▶ _Task brief_:
Where a line contains the word "will", copy that line from the records below.

▶ _Information_:
-.-.-

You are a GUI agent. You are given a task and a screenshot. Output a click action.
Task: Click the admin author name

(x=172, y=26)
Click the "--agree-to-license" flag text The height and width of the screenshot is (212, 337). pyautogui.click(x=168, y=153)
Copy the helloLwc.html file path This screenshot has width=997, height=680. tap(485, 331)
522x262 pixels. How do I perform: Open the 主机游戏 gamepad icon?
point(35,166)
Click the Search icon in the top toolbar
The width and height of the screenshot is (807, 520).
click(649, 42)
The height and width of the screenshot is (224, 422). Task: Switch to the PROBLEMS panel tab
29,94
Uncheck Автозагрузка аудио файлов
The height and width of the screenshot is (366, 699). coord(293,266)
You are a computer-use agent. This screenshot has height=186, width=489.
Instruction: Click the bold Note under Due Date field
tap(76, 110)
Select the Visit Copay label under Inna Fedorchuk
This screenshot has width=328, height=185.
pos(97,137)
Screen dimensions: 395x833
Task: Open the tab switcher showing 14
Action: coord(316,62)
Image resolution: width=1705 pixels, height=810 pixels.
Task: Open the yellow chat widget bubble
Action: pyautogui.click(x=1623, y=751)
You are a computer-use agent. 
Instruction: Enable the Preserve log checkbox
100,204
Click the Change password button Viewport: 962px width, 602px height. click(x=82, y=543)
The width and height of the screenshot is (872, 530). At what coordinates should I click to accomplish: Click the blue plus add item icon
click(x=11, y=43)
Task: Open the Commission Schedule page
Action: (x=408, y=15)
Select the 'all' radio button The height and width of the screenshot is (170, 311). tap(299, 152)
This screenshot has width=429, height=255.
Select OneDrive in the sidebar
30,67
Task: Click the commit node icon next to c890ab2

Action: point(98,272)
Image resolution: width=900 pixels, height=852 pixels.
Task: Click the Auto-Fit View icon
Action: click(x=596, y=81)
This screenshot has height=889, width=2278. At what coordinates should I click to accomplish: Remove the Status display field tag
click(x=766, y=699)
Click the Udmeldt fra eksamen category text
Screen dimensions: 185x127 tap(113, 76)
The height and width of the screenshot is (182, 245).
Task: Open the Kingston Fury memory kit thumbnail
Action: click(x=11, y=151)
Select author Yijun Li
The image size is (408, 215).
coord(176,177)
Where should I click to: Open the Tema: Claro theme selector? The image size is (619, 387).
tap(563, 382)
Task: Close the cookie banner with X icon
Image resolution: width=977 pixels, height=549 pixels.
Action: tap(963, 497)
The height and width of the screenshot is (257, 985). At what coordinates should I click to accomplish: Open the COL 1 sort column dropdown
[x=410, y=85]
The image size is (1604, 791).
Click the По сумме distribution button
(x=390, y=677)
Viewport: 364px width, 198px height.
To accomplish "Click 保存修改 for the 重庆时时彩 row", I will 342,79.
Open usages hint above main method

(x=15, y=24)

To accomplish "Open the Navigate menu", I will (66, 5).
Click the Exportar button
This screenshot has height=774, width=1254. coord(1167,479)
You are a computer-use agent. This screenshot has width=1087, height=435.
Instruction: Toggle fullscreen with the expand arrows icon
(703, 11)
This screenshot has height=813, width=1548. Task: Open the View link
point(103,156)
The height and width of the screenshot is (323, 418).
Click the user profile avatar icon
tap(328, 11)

-.-.-

▶ _Task answer_:
To accomplish "Click 保存修改 for the 重庆时时彩 row", I will 342,79.
To accomplish "Open the Navigate menu", I will (66, 5).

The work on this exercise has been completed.